The American Congress of Obstetricians and Gynecologists has expressed concern about various measures seeking to ban abortions based on a woman's motive for having one.
"These 'reason bans' represent gross interference in the patient-physician relationship, creating a system in which patients and physicians are forced to withhold information or outright lie in order to ensure access to care," said Dr. Mark DeFrancesco while serving as president of the congress last year.
Such measures, he said, might compel some women to resort to "desperate, dangerous means to end unwanted pregnancies."
According to the National Down Syndrome Society, about one in every 700 babies in the United States — or about 6,000 a year — is born with the condition, which results from a chromosomal irregularity.
People with Down syndrome have an increased risk for certain medical conditions such as congenital heart defects, respiratory and hearing problems, childhood leukemia and thyroid conditions. However, their life expectancy has increased markedly, from 25 to 60 over the past 35 years.
Issues raised by bills in Ohio and elsewhere are so thorny that the Down Syndrome Society hasn't taken a formal position on them. Instead, the organization advocates on behalf of people with Down syndrome, seeking to empower them with greater opportunities.
"We lose sight of the gifts that these people offer our country," said president Sara Hart Weir. "We need to make sure they are given every single right."
Two states, Indiana and North Dakota, already have passed laws like the one pending in Ohio.
The Indiana measure, enacted in 2016, has been blocked by a federal judge, who ruled the state has no authority to limit a woman's reasons for ending a pregnancy. An appeal by state officials is pending.

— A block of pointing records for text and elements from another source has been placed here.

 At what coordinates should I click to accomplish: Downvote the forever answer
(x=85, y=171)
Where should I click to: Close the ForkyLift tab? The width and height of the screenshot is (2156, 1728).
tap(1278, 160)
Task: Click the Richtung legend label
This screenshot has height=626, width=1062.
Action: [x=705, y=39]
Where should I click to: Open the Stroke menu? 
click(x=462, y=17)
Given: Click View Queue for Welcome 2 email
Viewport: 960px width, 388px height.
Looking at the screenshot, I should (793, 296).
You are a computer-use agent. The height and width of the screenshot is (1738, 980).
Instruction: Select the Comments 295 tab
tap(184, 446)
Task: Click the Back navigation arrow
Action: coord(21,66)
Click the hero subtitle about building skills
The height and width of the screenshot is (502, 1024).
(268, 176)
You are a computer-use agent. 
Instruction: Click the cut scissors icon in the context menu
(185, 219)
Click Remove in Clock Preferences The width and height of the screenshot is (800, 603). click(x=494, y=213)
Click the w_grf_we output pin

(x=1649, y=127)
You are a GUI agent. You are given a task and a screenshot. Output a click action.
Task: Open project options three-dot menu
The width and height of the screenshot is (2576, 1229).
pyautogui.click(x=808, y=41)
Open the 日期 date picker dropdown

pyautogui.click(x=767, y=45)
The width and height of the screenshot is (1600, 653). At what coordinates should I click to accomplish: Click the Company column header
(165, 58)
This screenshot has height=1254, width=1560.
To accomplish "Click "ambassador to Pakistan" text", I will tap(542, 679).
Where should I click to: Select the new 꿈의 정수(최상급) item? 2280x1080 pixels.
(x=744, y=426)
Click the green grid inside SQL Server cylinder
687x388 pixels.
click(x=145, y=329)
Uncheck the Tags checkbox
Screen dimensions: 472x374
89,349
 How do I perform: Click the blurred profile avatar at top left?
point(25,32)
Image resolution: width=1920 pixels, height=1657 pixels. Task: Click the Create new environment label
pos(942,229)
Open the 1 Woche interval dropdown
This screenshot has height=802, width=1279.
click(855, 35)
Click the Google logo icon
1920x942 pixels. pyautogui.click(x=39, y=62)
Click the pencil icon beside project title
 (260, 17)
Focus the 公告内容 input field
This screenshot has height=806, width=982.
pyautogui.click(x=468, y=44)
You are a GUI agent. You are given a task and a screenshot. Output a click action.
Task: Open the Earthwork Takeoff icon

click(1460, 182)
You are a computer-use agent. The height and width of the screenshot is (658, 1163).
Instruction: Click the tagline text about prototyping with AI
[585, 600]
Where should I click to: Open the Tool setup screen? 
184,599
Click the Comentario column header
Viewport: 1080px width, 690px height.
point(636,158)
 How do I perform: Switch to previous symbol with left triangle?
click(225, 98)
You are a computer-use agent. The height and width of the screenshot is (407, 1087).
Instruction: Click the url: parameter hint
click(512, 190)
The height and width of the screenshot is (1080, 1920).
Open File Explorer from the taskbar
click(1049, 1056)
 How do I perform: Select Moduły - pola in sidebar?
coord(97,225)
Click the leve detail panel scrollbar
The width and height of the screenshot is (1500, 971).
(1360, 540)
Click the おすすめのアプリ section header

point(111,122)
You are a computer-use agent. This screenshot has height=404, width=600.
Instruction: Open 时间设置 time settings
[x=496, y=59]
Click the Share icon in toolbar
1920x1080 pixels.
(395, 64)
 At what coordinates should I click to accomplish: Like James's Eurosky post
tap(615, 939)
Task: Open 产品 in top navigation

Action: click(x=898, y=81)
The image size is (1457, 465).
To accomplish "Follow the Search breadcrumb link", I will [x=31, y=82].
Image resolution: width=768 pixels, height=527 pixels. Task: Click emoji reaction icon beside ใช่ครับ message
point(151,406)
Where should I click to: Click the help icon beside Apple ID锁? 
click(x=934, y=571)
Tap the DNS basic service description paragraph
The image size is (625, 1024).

The 2013 North Dakota law has not been challenged. The state's sole abortion clinic, in Fargo, says the issue hasn't arisen under its policy of not performing abortions after 16 weeks into a pregnancy.
In Oklahoma, a bill that would have prohibited abortions based on any genetic abnormality, including Down syndrome, cleared the House of Representatives on a 67-17 vote in March but never reached the Senate floor. Opponents said the bill was unconstitutional and would cost the state in legal challenges.